Exercise aim:
Scan the entries below. List each line with "Reload".

(Stored entries)
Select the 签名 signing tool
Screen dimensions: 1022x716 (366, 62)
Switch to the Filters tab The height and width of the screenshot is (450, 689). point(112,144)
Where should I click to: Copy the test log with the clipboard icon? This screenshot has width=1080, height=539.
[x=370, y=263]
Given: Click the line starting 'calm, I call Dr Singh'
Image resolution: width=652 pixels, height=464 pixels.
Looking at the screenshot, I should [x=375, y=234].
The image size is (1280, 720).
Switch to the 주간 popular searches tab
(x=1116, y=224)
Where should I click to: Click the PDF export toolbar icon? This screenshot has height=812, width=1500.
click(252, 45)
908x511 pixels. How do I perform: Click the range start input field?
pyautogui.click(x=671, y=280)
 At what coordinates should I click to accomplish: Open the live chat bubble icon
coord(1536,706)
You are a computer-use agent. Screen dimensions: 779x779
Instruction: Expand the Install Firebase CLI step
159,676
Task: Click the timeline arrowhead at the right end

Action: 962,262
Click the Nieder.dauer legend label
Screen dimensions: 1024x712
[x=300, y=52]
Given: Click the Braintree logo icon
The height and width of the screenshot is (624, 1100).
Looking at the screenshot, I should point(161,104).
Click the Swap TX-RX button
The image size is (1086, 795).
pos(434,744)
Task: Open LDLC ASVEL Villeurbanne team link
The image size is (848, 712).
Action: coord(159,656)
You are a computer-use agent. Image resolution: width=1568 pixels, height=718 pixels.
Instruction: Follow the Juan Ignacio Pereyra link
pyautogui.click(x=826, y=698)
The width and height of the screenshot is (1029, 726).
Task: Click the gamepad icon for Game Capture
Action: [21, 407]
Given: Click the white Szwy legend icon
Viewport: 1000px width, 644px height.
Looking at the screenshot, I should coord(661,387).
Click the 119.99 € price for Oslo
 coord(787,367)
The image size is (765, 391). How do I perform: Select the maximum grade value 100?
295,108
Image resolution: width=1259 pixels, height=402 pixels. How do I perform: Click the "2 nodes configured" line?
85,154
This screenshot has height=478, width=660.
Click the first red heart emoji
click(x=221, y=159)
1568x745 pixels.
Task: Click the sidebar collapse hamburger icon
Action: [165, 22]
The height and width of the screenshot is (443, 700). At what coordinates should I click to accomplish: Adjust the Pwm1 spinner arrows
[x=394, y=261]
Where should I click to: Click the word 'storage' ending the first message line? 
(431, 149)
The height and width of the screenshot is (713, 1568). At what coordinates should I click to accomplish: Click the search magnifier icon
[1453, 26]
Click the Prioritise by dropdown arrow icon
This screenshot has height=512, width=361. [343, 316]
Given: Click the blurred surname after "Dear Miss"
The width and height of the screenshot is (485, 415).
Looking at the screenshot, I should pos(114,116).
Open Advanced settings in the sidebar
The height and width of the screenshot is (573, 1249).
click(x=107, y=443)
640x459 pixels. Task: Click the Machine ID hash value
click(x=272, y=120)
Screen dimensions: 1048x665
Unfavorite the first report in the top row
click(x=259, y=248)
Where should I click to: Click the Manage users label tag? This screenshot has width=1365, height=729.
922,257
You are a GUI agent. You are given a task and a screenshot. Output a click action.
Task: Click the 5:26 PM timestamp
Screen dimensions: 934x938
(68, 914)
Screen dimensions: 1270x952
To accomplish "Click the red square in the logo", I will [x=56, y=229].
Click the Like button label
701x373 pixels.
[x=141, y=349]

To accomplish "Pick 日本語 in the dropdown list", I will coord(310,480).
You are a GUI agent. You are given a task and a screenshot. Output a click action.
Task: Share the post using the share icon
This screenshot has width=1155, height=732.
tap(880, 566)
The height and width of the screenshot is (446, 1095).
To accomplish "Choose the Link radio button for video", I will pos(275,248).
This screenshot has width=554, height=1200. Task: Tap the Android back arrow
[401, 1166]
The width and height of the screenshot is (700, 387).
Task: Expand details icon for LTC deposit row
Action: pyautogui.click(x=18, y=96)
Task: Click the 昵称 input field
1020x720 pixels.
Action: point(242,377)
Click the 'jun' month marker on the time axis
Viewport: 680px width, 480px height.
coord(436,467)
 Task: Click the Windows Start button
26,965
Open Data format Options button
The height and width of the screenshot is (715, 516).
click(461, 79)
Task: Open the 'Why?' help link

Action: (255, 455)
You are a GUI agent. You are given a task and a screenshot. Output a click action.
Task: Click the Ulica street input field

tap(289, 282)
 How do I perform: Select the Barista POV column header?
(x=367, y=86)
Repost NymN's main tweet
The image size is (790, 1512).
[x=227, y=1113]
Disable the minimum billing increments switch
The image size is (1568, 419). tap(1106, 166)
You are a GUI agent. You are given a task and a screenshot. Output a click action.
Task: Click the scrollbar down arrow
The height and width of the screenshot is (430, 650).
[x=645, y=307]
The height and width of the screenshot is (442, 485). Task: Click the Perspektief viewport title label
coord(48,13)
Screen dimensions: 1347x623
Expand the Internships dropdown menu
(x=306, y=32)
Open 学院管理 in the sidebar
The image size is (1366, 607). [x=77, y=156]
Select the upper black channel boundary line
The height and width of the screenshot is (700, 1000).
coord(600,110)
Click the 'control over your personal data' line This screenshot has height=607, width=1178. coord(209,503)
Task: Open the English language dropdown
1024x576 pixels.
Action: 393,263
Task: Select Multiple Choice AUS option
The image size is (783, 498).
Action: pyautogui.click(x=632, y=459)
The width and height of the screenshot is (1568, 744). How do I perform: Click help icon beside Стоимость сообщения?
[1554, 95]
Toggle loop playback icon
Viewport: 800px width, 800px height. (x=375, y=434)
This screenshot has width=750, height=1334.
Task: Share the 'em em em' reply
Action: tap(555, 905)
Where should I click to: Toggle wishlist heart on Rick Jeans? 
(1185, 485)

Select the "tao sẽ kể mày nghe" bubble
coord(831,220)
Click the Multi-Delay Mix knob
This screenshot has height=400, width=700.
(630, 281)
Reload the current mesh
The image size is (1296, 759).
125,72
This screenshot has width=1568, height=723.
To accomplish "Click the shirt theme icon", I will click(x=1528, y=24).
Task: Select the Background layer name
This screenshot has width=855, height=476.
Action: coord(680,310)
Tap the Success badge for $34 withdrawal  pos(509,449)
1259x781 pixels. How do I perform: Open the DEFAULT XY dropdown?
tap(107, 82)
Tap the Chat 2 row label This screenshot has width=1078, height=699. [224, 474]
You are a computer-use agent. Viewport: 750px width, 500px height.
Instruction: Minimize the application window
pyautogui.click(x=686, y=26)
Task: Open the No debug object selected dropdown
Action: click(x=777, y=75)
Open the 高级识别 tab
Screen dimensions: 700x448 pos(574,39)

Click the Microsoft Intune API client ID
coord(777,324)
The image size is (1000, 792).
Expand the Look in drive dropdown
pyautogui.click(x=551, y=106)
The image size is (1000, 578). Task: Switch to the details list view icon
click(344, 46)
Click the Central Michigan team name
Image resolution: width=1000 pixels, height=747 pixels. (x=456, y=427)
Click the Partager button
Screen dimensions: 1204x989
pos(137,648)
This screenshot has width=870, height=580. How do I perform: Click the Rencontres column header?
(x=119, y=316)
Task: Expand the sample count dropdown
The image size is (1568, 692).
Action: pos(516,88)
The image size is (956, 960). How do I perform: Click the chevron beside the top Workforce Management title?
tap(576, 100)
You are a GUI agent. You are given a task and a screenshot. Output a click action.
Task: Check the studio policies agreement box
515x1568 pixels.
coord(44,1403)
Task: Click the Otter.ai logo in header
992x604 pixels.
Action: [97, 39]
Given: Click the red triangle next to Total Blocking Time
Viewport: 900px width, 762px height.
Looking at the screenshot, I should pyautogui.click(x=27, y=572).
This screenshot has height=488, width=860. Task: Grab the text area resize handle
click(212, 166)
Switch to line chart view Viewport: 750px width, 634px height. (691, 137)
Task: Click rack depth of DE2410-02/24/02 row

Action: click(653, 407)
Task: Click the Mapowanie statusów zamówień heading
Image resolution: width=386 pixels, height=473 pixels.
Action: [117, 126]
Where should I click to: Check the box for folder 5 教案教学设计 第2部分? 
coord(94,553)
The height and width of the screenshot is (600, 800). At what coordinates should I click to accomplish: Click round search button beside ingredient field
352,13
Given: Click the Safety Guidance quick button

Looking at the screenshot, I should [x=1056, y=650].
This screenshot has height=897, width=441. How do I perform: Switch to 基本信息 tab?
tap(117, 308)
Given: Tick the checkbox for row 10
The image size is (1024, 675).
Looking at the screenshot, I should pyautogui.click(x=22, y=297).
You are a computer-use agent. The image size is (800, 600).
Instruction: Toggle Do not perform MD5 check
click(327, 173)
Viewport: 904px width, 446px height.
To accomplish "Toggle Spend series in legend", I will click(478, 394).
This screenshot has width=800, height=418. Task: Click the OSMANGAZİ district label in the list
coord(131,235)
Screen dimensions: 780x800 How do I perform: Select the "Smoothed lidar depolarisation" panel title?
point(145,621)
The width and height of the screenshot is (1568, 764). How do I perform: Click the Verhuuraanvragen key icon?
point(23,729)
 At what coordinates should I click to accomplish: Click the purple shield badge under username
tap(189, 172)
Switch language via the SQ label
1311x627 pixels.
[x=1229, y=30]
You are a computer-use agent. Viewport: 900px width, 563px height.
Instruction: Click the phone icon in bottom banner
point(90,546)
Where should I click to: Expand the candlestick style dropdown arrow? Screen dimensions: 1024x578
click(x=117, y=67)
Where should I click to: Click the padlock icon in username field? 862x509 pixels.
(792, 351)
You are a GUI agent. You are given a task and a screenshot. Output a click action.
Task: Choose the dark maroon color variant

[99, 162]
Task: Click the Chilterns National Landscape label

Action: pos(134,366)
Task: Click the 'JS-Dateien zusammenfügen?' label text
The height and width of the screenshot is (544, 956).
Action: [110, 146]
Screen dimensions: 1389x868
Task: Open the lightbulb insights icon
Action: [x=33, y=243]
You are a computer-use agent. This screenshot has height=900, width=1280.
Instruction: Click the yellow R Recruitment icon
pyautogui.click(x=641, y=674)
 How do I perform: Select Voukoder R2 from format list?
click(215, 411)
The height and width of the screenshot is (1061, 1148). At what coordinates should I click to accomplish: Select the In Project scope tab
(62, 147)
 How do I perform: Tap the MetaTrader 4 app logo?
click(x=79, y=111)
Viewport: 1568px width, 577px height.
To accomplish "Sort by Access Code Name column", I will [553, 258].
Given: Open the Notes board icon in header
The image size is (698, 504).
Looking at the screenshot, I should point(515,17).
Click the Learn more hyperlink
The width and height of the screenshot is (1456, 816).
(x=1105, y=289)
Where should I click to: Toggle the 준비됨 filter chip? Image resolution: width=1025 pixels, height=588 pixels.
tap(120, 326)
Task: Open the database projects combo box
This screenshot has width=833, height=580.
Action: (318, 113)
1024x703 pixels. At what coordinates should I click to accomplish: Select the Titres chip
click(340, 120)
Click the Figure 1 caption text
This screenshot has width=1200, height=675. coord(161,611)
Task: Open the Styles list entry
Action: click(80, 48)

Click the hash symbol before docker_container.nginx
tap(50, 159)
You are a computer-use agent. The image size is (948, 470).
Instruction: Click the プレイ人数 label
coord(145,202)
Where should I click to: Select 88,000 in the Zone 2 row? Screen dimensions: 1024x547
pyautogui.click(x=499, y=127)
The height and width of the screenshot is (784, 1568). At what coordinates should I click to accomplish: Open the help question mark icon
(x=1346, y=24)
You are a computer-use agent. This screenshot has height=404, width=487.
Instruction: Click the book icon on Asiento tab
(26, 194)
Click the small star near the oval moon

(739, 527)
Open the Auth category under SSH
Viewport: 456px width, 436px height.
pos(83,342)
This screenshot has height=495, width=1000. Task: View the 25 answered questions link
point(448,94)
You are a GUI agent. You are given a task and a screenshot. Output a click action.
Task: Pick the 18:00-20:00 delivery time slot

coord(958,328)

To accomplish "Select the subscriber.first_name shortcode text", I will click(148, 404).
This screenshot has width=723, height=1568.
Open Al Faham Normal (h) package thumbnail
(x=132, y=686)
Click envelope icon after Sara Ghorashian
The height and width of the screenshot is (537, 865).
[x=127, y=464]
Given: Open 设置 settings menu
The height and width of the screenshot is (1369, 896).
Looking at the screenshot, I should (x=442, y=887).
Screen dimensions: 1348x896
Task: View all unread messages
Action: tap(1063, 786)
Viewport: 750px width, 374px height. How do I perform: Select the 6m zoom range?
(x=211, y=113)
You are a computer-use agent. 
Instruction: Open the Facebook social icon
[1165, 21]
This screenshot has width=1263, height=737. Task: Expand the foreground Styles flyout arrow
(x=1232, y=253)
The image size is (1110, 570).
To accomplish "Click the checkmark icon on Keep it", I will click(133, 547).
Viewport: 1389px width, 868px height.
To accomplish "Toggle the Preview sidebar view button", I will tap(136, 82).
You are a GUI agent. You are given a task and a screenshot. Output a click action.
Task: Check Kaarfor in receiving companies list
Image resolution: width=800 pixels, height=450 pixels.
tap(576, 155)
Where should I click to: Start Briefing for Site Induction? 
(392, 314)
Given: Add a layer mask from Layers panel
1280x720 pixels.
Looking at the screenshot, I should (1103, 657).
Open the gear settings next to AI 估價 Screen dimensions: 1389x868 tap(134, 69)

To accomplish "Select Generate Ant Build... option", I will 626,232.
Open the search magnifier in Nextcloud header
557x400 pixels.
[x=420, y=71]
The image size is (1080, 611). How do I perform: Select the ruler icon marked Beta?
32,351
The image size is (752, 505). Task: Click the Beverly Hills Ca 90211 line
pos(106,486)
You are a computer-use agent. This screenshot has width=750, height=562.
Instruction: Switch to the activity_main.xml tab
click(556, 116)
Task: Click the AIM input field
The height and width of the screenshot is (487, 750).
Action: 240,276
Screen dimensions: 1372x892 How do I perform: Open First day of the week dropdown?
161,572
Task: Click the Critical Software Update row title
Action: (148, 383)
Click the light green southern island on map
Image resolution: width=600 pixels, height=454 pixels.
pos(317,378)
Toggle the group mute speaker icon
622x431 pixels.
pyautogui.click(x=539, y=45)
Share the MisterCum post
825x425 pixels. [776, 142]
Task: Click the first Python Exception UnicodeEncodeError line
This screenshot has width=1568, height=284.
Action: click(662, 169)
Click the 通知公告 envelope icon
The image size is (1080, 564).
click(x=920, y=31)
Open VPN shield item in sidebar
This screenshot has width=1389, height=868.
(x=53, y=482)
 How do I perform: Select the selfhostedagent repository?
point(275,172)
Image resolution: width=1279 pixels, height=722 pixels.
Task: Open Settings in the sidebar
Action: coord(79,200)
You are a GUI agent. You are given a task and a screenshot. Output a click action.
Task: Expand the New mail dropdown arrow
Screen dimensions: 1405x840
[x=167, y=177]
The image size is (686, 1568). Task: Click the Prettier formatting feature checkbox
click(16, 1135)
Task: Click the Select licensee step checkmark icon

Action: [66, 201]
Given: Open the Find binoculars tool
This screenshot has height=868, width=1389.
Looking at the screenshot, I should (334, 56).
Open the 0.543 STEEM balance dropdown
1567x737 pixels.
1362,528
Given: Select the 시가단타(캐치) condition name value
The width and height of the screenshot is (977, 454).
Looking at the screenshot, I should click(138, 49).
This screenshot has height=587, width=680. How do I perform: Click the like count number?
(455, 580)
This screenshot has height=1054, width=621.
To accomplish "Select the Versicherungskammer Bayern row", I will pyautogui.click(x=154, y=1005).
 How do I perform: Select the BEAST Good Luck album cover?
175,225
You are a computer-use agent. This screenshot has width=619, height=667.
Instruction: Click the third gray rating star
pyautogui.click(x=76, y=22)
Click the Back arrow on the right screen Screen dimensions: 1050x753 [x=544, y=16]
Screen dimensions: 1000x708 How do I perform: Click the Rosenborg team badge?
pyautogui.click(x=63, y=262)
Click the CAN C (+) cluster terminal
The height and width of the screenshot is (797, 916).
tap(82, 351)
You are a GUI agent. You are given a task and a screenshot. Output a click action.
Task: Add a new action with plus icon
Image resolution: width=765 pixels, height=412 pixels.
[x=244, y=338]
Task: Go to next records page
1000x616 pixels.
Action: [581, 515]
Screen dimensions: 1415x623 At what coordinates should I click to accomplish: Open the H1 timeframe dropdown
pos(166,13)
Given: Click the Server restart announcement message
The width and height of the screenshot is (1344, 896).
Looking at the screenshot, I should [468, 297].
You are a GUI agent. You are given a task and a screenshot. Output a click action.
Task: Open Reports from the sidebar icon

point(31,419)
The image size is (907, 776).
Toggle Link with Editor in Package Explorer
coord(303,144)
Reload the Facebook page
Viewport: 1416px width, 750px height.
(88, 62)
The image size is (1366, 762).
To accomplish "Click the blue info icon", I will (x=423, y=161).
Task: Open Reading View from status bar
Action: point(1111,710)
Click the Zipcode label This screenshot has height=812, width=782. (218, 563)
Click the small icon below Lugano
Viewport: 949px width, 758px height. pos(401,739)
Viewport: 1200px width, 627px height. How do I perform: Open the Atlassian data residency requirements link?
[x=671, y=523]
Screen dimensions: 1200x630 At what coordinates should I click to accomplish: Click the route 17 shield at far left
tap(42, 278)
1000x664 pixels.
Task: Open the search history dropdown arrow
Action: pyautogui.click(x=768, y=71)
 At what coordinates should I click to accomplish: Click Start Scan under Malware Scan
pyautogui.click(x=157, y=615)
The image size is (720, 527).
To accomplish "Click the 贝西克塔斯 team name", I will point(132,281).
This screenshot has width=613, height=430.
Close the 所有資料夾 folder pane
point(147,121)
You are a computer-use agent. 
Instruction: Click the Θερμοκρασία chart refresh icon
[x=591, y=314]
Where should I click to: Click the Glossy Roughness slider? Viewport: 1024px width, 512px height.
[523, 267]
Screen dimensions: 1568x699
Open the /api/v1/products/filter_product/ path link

Solution to this task:
Reload the current mesh
Reload the Facebook page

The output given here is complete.